Vanessa Kellens: “For us, as a small investment house, it is vital that we can steer our own course”


One of the funds of CapitalatWork that has won a Lipper Refinitiv Fund Award is the Capital at Work ESG Bond Fund. Evidently, ESG has the full attention.

Vanessa Kellens, fund manager ESG Bond Fund: “ESG is very important for this sustainable bond fund. Otherwise, of course, that abbreviation would not be in the fund name. But more generally, here at Capital at Work we are quite critical of sustainable investment strategies. We are not in pole position. For example, we are not a fan of excluding companies that score lowest on the basis of sustainability reports. After all, it is precisely these companies that have the potential to improve. Moreover, the scores of the various sustainability evaluators vary considerably.”

“A great deal still needs to be done to bring sustainable investment to maturity. It is still in its infancy. The most important thing is that companies themselves report better. That is quite a task, also because as yet there is no developed taxonomy. The social component, for example, is still in the consultation phase here in Europe.”

“Furthermore, it is also important that we should be able to invest actively and contrarian. If we are forced to buy only the companies with the highest sustainability ratings, there is very little to choose from and it is even more difficult to find value. Take the bond market. Only five percent of the issues last year were sustainable bonds. In my view, choosing sustainability can also be a risky approach. It’s more often about exclusion than inclusion.”

“For us as a small investment house, it is vital that we can steer our own course. Only then can we achieve superior returns and continue to exist. This is not to say that the demand for sustainable investment is a hype. We are dealing with an important and necessary trend here.”


Erwin Deseyn: “More important than making predictions is to be as fully prepared as possible”

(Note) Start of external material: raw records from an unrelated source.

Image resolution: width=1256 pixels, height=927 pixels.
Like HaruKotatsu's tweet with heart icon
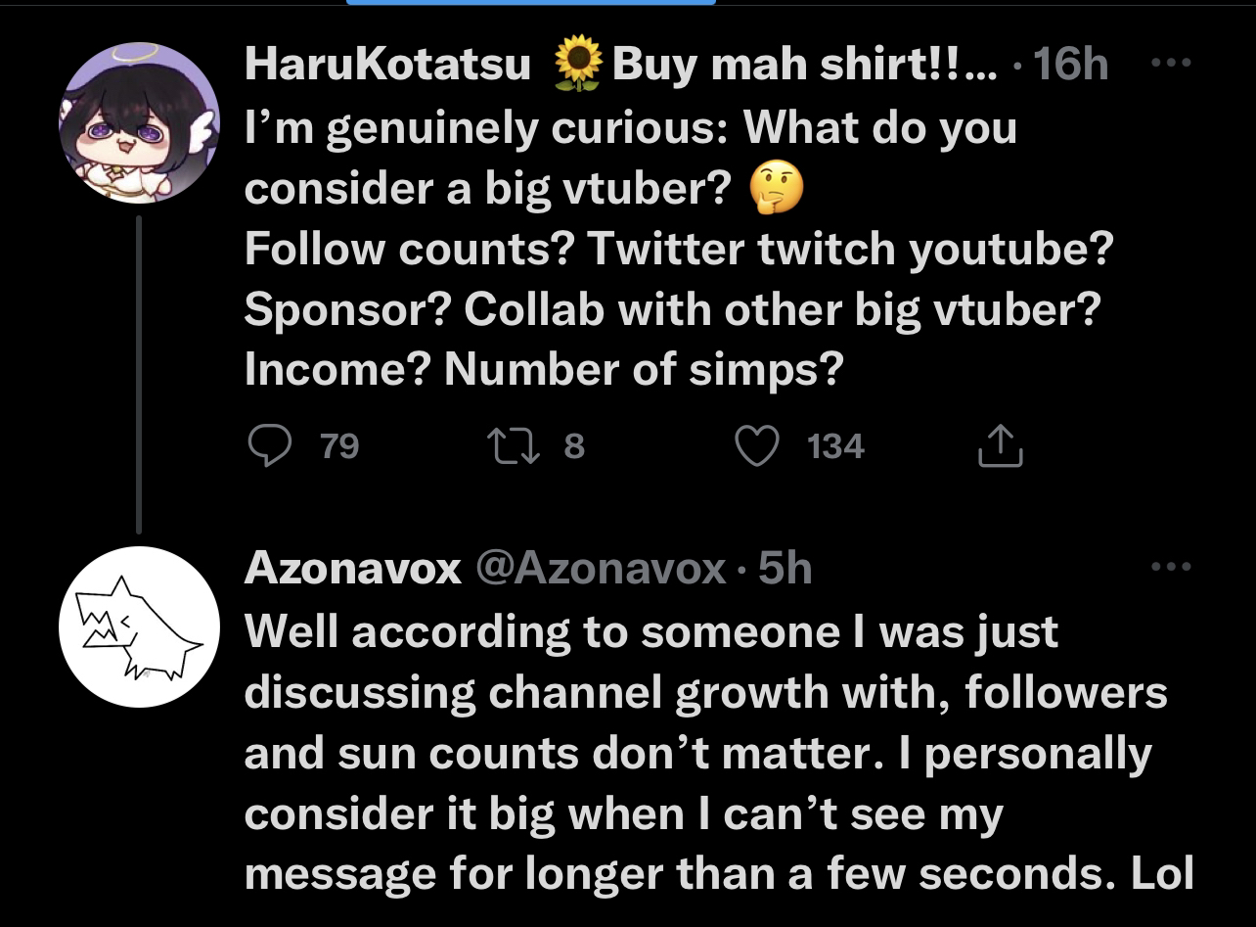[x=755, y=446]
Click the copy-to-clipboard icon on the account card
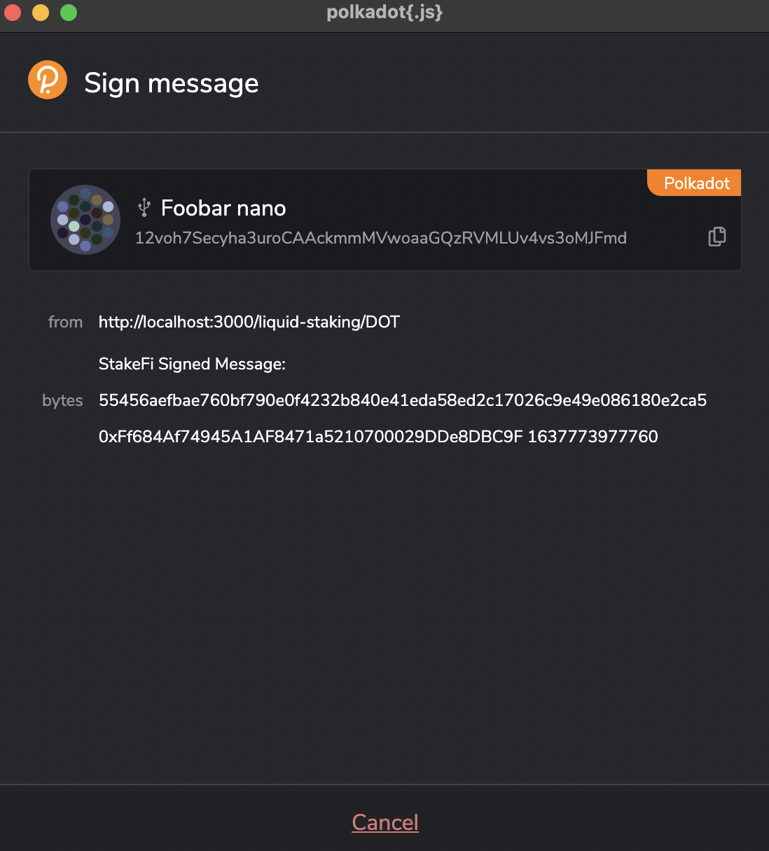Viewport: 769px width, 851px height. tap(716, 237)
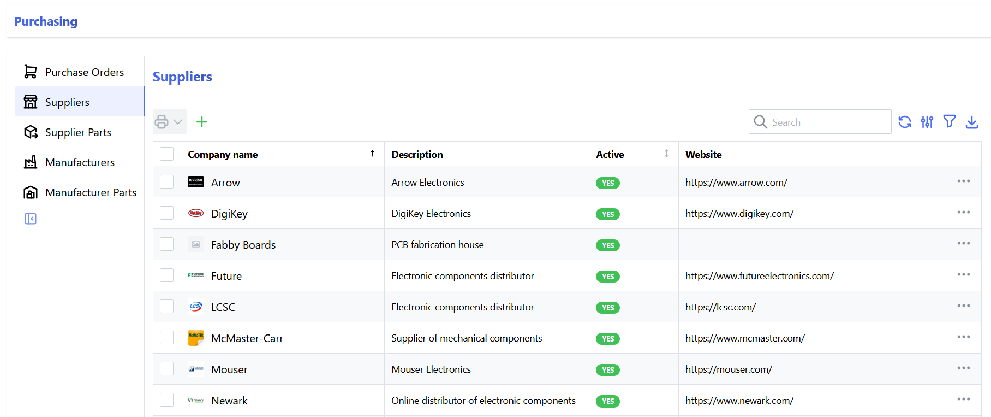Open row actions menu for Fabby Boards
This screenshot has width=991, height=417.
coord(963,244)
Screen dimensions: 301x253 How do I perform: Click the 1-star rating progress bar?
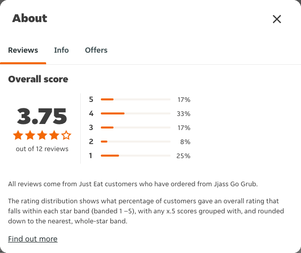click(135, 156)
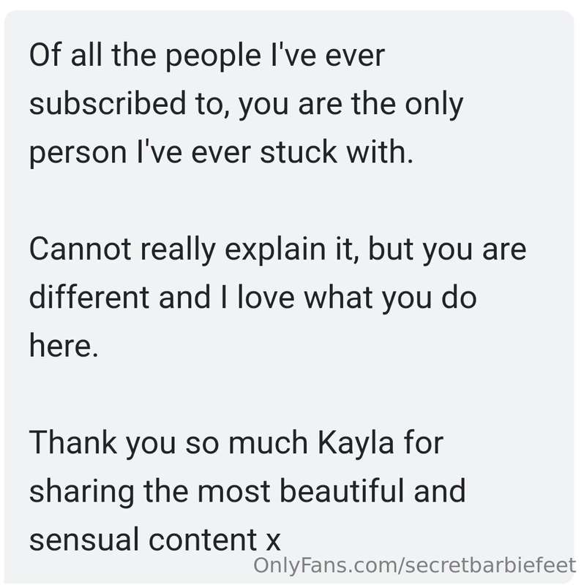The width and height of the screenshot is (584, 585).
Task: Click the word 'Cannot' at the paragraph start
Action: point(80,249)
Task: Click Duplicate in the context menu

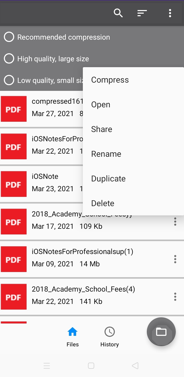Action: click(108, 179)
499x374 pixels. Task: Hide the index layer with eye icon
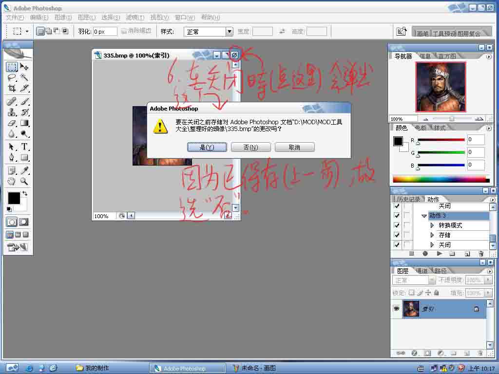[397, 309]
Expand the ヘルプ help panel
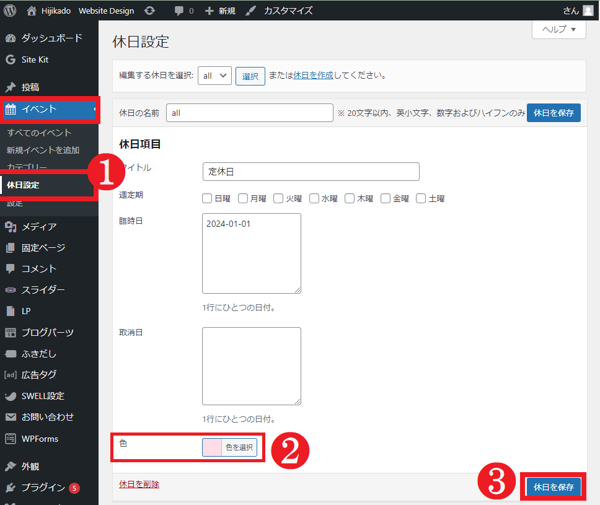This screenshot has width=600, height=505. coord(558,29)
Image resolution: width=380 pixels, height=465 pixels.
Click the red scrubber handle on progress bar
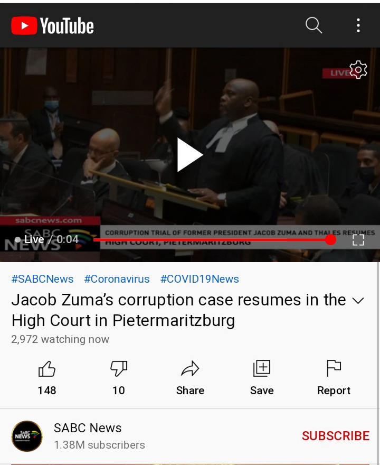coord(330,239)
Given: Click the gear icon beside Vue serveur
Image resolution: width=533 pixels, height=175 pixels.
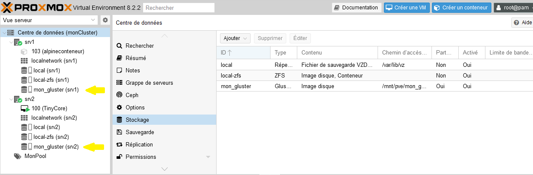Looking at the screenshot, I should pos(105,20).
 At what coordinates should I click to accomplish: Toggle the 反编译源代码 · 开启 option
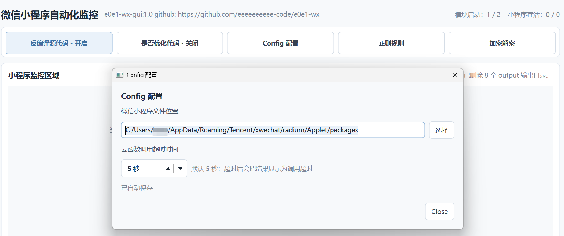59,43
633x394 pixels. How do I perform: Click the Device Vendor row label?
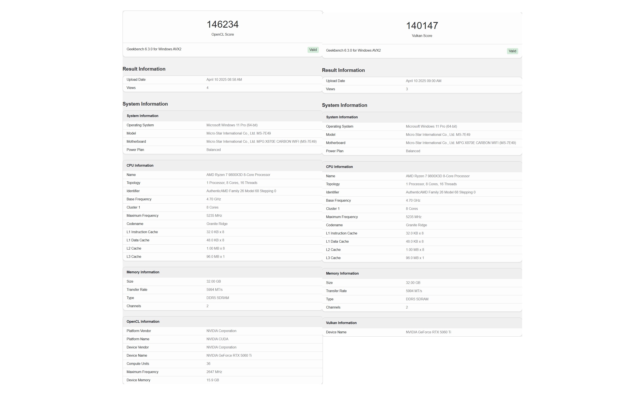click(138, 347)
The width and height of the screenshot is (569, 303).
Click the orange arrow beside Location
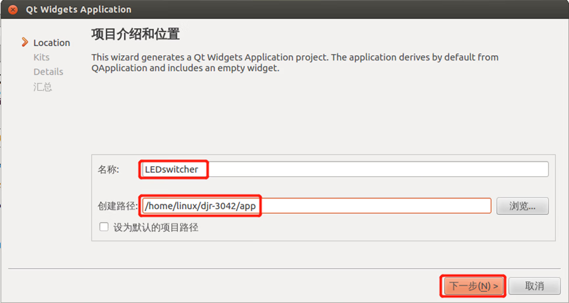point(25,42)

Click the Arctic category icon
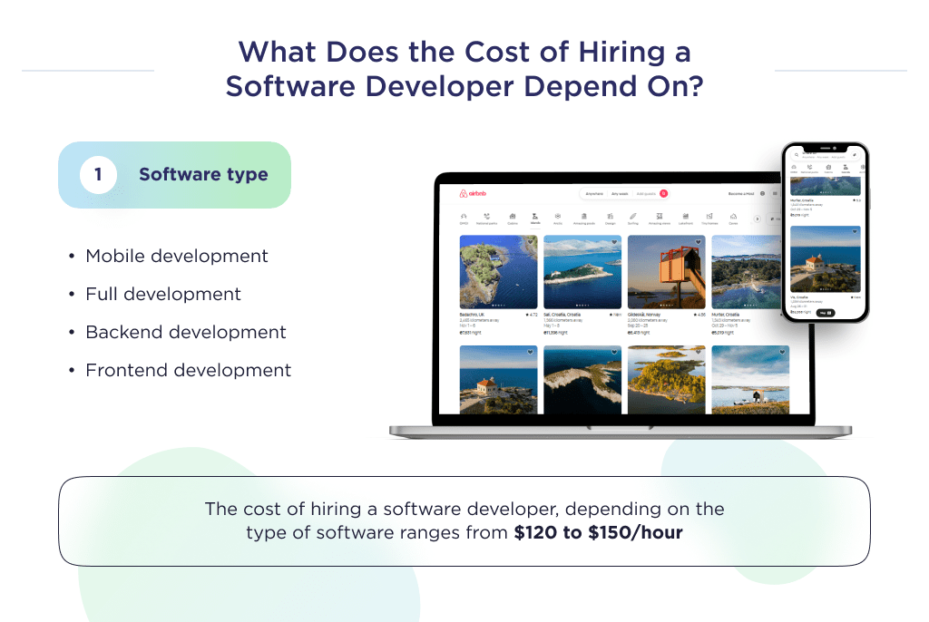tap(558, 218)
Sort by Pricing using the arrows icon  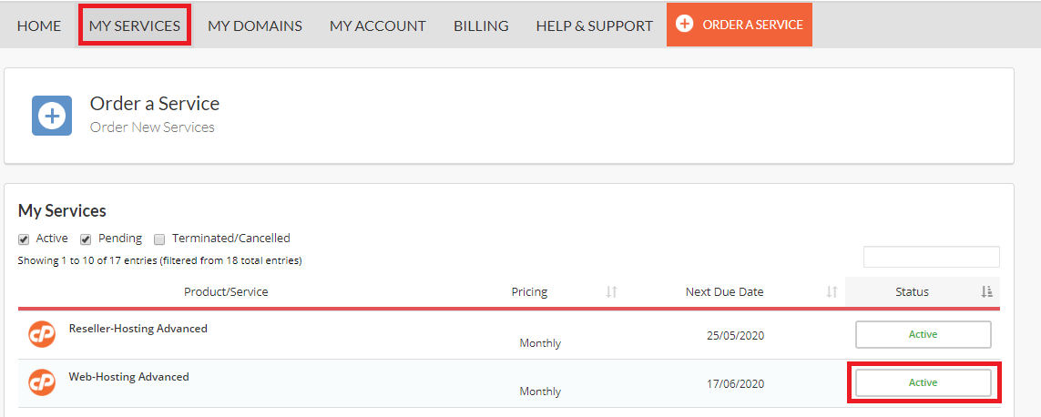[x=612, y=291]
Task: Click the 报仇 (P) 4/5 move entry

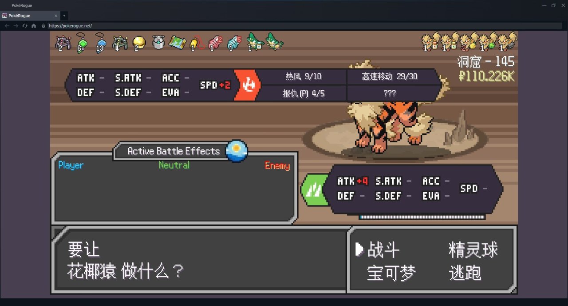Action: click(303, 93)
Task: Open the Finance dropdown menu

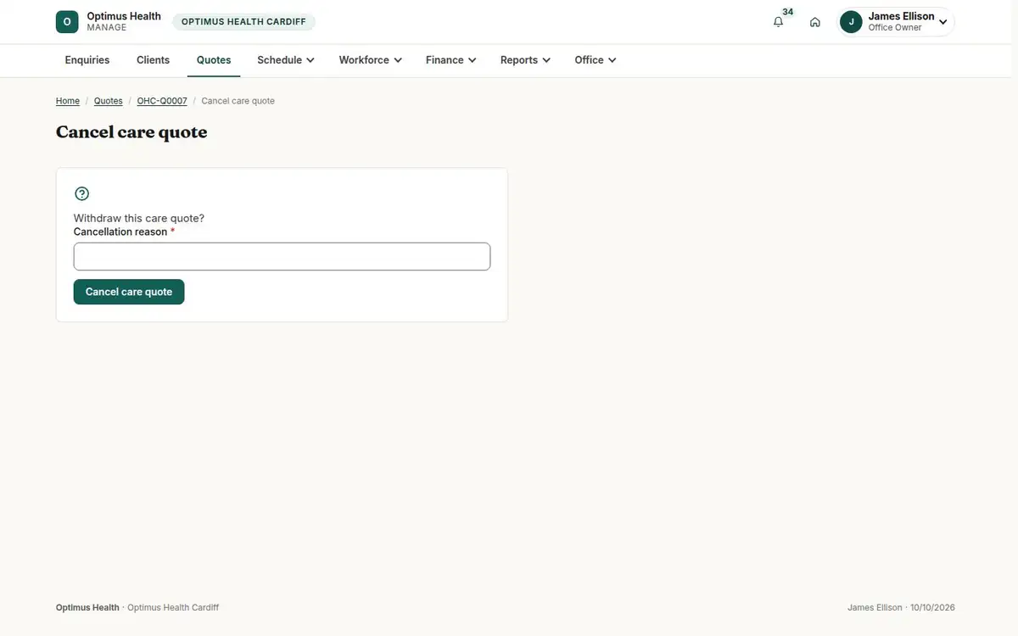Action: point(451,60)
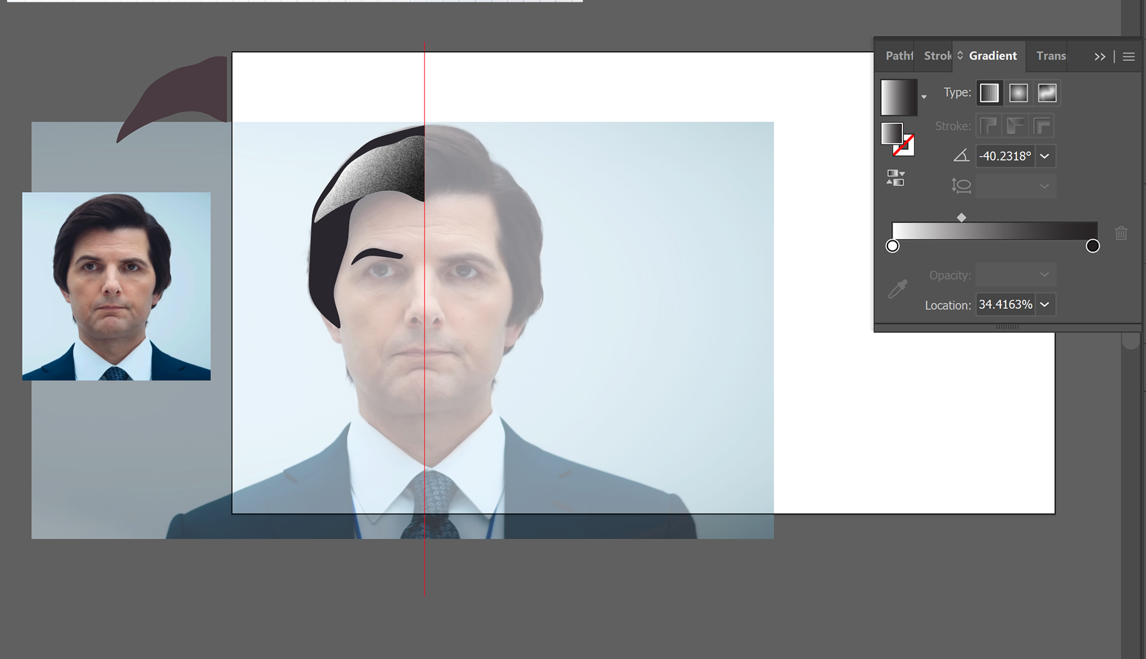Select the white gradient color stop
This screenshot has height=659, width=1146.
click(892, 246)

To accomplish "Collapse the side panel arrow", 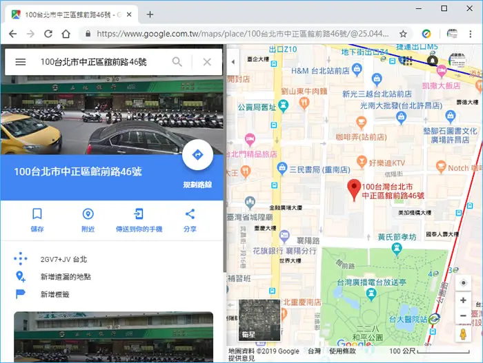I will tap(233, 62).
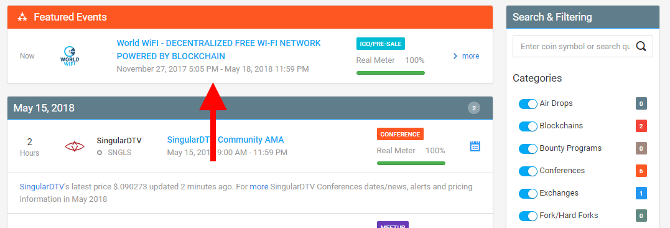Add SingularDTV event to calendar icon
Screen dimensions: 670x228
click(475, 146)
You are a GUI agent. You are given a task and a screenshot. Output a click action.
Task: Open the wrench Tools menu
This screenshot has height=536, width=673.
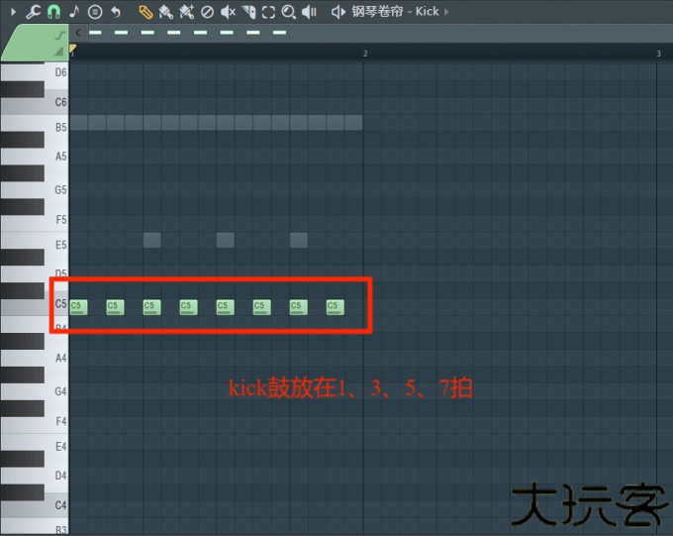click(x=33, y=12)
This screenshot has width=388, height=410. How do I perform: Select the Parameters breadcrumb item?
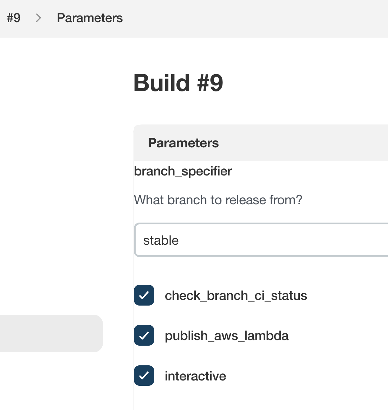90,18

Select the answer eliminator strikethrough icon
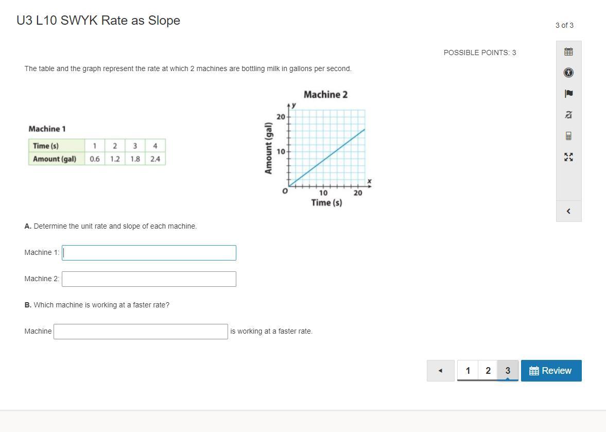pos(568,115)
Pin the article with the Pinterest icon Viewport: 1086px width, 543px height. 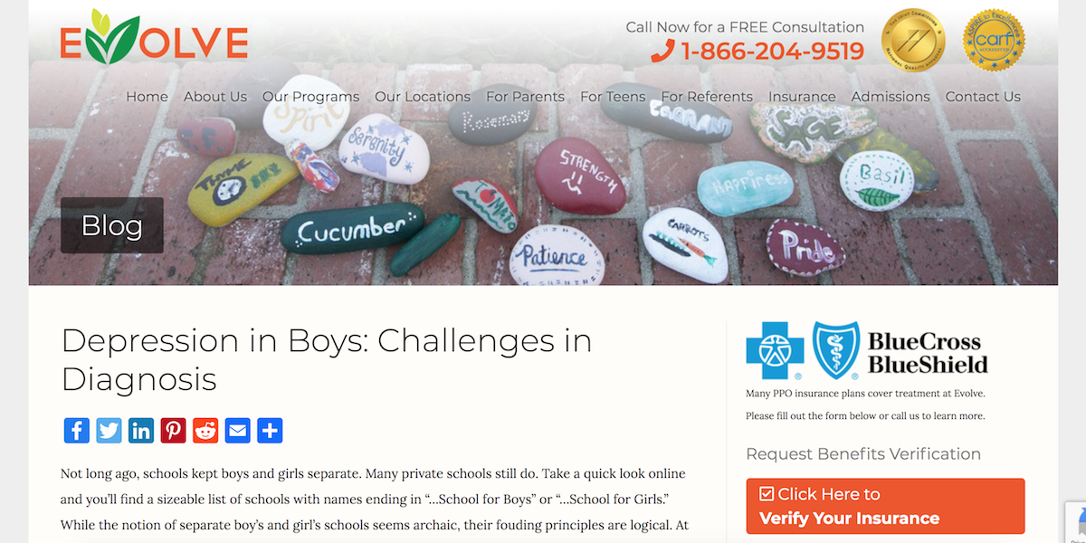point(174,430)
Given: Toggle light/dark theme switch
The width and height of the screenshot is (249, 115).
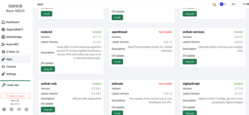Looking at the screenshot, I should [223, 4].
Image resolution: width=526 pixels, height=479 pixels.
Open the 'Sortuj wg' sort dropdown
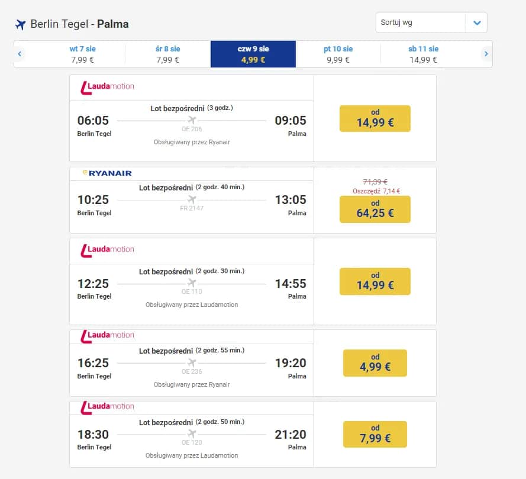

How does CapitalatWork currently view the investment market? Where are the opportunities? What are the biggest risks?

Erwin Deseyn: “It is all extremely uncertain. Geopolitics, inflation, monetary policy, fiscal policy, elections. In this fog, it is difficult to make good predictions. That is not what we try to do. More important than making predictions is to be as fully prepared as possible. That means good diversification, investing in companies with a strong free cash flow, a strong balance sheet and an attractive valuation, but also by daring to be contrarian and buying when everyone else is selling. History shows that every year anything can happen which surprises the market and has a strong impact.”

“Right now, we are protecting our clients from inflation. That could be more persistent than the market currently thinks. We expect inflation to be between 3% and 4% for a long time. That is why we are not thinking of selling our inflation-linked bonds for the time being.”